### Work required
Beginning with the line that holds "Task: Expand the 선택 subcategory dropdown" in the data below, give again every line through the one that holds "The width and", exactly as written.

### Exercise material

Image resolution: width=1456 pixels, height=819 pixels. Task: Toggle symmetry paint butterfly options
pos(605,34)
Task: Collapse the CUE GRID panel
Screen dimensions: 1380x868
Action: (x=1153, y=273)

* * *

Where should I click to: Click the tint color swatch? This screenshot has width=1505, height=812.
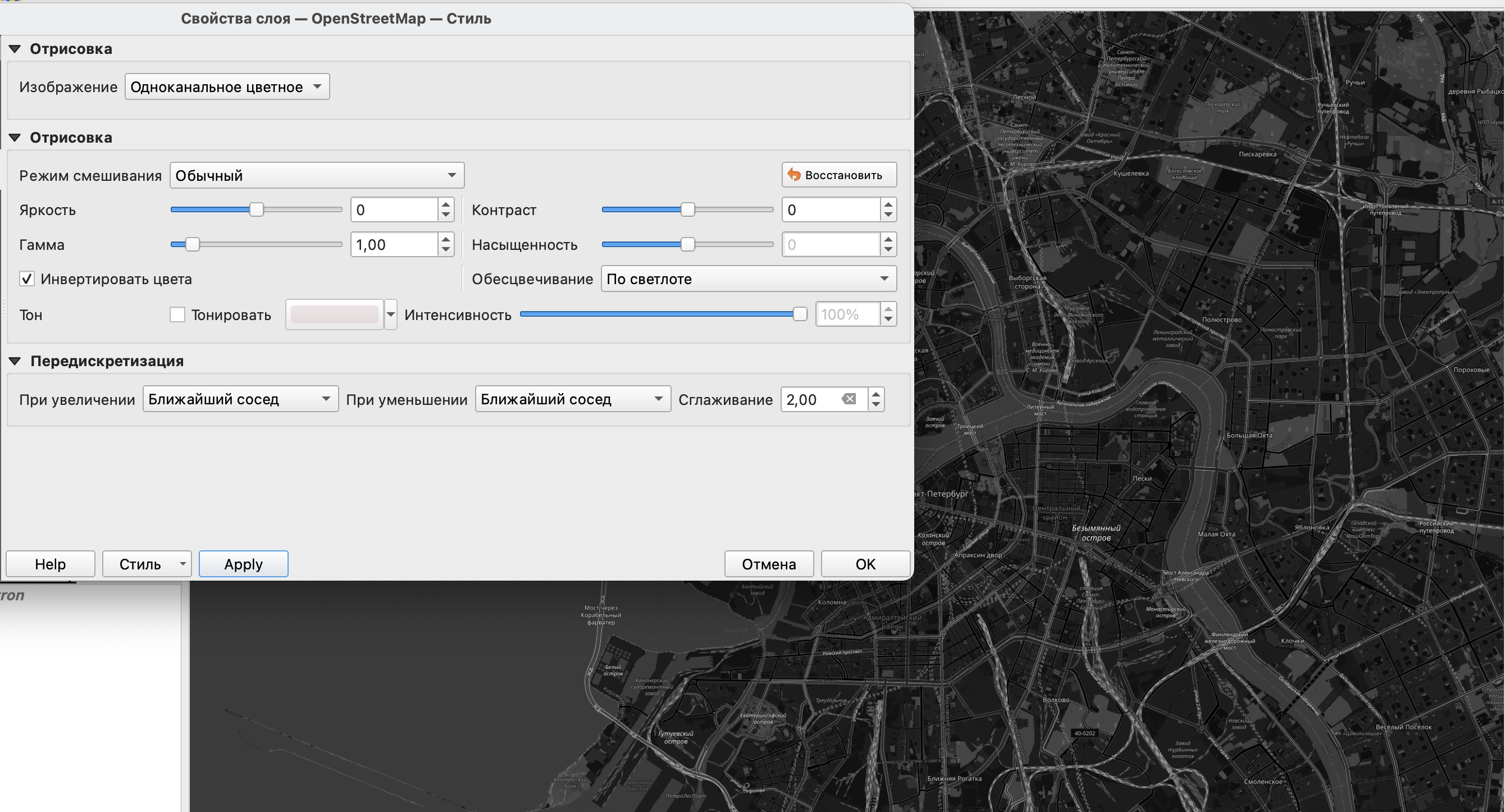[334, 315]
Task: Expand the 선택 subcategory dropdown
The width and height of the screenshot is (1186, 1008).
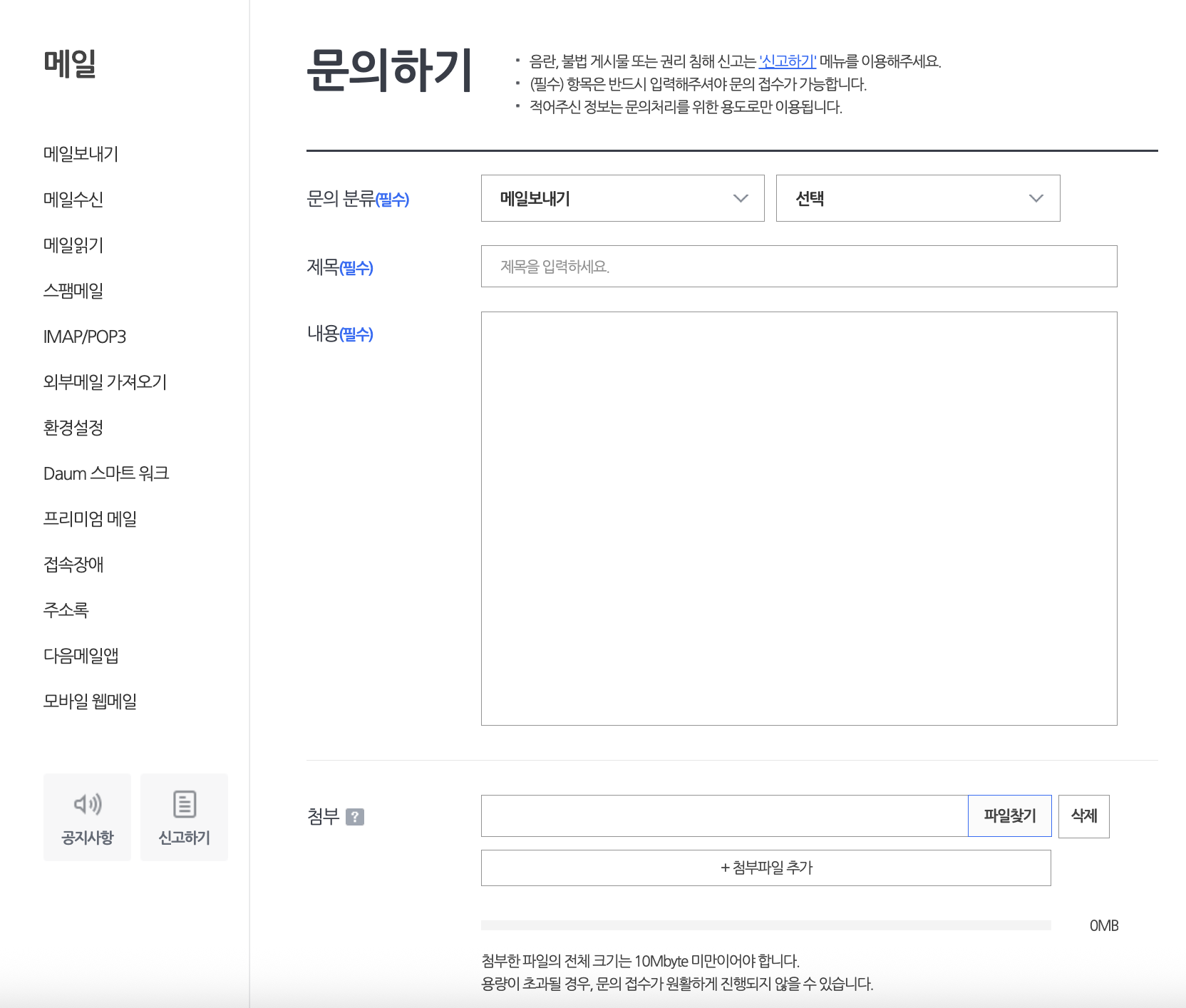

### Output of the task
Task: Expand the 선택 subcategory dropdown
The width and height of the screenshot is (1186, 1008).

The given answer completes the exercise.